I did not find this statistic to be shocking. Although we implore our patients to be honest with full disclosure in order for psychotherapy or psychoanalysis to work, without the patient fully trusting the doctor, the patients still have much difficulty revealing their fantasies and dreams - as well as the facts of their lives.

First of all, trust does not occur magically from the moment the patient enters the office. It takes time and a great deal of work on the part of the therapist. The doctor has to be smart (impress), charming (entice), and sensitive (sees some things about the patient that the patient doesn't know).

This last point is critical. The patient is relatively naive about mental functioning. He might not even realize that he is lying. He comes to the office indicating that he is suffering, has symptoms, and wants help. It seems so counterintuitive and stupid to lie. Nevertheless, patients have other motives for covering up some facts and modifying some stories as they reveal themselves during the intake interview. There are numerous reasons for patients to run from the truth.

First of all, there is the reality that most patients don't want to see the psychiatrist. They come either because of coercion, serious pain and suffering, or fear of worse symptomatology.

Patients have to come to the therapist's office at great expense to say: "There's nothing wrong with me," no matter how bad the circumstances that led to their coming. Even in cases of attempted suicide, where patients can't deny the facts, they often will concoct some other explanation for the number of empty pill bottles on the bed to exonerate themselves from responsibility in their actions. So it's imperative that we keep a high level of suspicion to be the guardians of reality when we hear what is clearly "bull@&!$" coming from the patient.
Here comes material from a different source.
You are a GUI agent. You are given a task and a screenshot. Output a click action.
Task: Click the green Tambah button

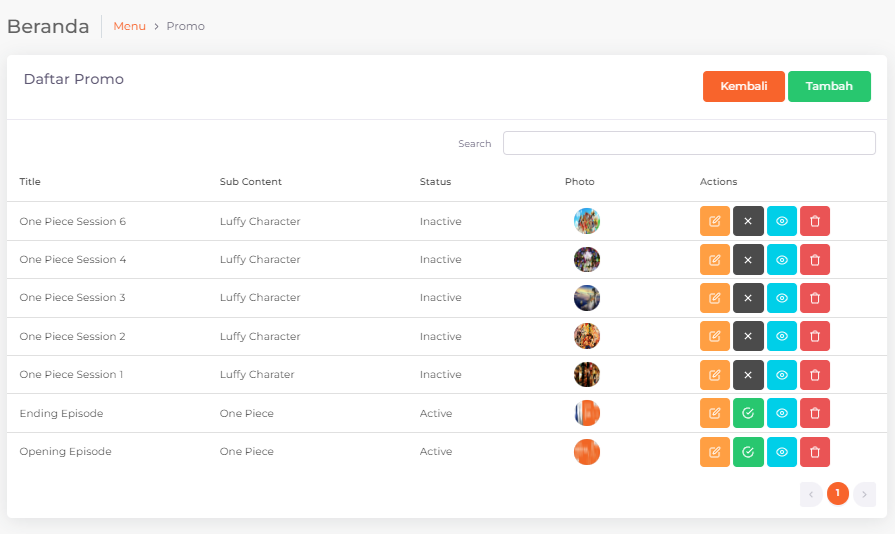(829, 87)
Shame is our biggest enemy. Patients are shamed and revert to using phrases referring to mental illness like they're "nuts," "mentally crippled" etc. So, they are not going to cooperate very easily Patients do not want to be bad or "found out." The authors tell us that men are far more likely to be dishonest about the use of alcohol and illicit drugs, and women lie about whether they are taking their drugs as prescribed. Drug and alcohol use is frowned upon, and the patient does not want the doctor to have bad judgments about him - unless he is psychopathic or antisocial.

Lies of Different Types

I once had a patient who talked about his mother's use of alcohol and how cruel she was when she was drunk. I was most distressed that when he said he tried to get from the front door to his room when he came home from school before his mother came out of her bedroom. The drama in this case came when I got a call from a local drug and alcohol rehab hospital telling me that the patient had just been admitted. I had no idea after months of "therapy" that the patient faced these challenges. I never saw him again. That was clearly an omission on his part and a failure on mine.
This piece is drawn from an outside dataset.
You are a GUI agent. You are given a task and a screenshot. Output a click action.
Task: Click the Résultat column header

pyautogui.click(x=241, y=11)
Another patient swore that he was taking his lithium - four pills a day. When his blood level came back very low, I immediately confronted him about the lie. He earnestly claimed again that he was taking the pills. But the next blood level that came back was 1.1 (mmol/L), so my confrontation worked.

Along with the shame comes the guilt - guilt over having a breakdown, getting depressed, crying, and feeling suicidal. They know it's not normal. Yet, the disease takes over, and they try to run away from it. The average patient has no idea that he has an unconscious mind, that there are secrets hidden inside of him that he doesn't remember. …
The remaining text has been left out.